When I was in middle school, my classmates would gush over actors and singers and talk about becoming stars, and I’d think “ugh, NO! Why would I want to be in a profession in which you can have a year where you’re working so much you get your sleep in cabs, and then three where you don’t get a contract because ‘you’ve been on too much’?”
Now my mother says the description of my line of work sounds “like you’re in the movies”:
if you want to hire me, you usually do it through an agent,
I spend a lot of time being contacted by people offering me projects,
I’m never unemployed, I’m “between projects”,
my piggybank is on the yoyo diet: when I have work I make a lot of money. When I’m between projects, I don’t make nuthin’ but still need to pay taxes and fees and mortgage and eat.
vacations are those things I have between projects (preferably at home, since projects normally take me away). And I spend a lot of them searching for the next project.
by the time I get paid, several other people have gotten their cut.
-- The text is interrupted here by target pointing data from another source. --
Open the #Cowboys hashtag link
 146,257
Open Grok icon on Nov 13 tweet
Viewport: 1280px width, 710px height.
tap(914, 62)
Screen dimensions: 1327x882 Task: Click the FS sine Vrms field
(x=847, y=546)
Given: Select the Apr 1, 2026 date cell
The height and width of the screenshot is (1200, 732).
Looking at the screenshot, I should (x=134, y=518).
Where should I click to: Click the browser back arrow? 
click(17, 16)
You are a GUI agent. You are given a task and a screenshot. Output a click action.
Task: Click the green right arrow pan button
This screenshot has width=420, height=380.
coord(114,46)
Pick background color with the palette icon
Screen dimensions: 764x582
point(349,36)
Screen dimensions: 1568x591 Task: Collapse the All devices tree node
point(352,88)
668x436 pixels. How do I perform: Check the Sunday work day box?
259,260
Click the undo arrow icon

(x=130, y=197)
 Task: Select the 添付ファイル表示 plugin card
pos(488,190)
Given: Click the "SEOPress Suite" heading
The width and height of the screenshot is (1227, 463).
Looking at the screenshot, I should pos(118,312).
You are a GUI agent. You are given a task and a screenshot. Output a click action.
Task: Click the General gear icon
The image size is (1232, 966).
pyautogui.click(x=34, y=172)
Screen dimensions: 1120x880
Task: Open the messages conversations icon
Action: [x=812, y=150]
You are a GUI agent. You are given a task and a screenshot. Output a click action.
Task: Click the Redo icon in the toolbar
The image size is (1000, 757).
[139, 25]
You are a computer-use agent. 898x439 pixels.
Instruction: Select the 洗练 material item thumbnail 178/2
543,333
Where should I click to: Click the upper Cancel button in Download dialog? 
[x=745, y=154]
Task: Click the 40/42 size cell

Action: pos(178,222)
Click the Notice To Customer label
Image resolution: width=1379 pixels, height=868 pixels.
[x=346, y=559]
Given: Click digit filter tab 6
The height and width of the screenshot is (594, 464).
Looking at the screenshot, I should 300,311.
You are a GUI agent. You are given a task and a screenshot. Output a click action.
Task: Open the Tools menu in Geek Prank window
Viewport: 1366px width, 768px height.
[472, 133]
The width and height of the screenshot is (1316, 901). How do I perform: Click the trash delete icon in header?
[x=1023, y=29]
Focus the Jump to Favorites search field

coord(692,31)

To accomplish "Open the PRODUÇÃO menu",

And I’m not even an artist of any kind, just a freelance consultant!
I’d go for finding another musical theater program, myself. If not a college program, then a side program she can be in to build experience. Try for one that’s fairly well thought of.
If you were a good dad, you’d get her transferred, enroll her in classes to make her better, and read up on how to be better at musical theater and be her personal coach.
If you were a great dad, you would murder all the other people better than her.
Long story short, if she wants to work in NYC and Marymount can still offer her access to placements and internships, she should continue, because she needs those things if she wants to work in NYC. If this cuts her off from those opportunities, she should leave and find someplace that can offer her those things.
If she’s serious this is just the first in a lifetime of rejections. Something to think about.
Tell her to listen to what her heart is saying, and follow that, and as with all big decisions don’t make a hurried one. “Following her heart” includes considering inputs from you and other sources. As her dad, give your treasured daughter the confidence to trust in herself.
If she hasn’t yet, encourage her to talk this over with some of the MMC faculty, especially with any teachers she really likes. The MMC faculty is well connected and may have connections to the CSUF program. Or they might offer ideas she hasn’t considered yet – you’re paying enough for MMC, so have her gather some advice there to add more value to her NYC experience and to your MMC investment.
My son went to MMC and finished with a BFA in Dance. Along the way he got some great advice from teachers in Katie Langan’s department that he respected. He’s now 28 and living in NYC as an official Struggling Artist - juggling 3 jobs and making it work, he’s financially independent and is saving for retirement. He’s living his dream and has been with the same company for six years.
(And, PM sent.)
While MMC is a great school, it’s not for everyone, and clearly they don’t recognize talent like your daughter’s got talent! Once she has gathered enough data & advice, then tell her, “Daughter, Listen. To. Your. Heart.”
This might be her most important lesson of all to learn, and that’s not to care what anyone else thinks. She needs to do what’s in her own best interests and don’t spend time explaining herself to others, it does no good in the long run. She doesn’t owe anyone a justification for what she is doing. She needs to learn now not to give that power to others if she is going to succeed in doing anything in life. I think that’s another problem with this generation, they are too verbose with their lives in social media like in Facebook and Twitter. So if their plans are slightly different than what they have been posting about, they feel they must explain themselves or keep up appearances.
Always, always, always go to the best school to learn what’s best for you. If it’s where she is at, then she should stay there and continue to learn. Getting a part or not in a school production in the scope of her career is so very unimportant. There are also politics with who is selected and other factors like that which are entirely out of her control.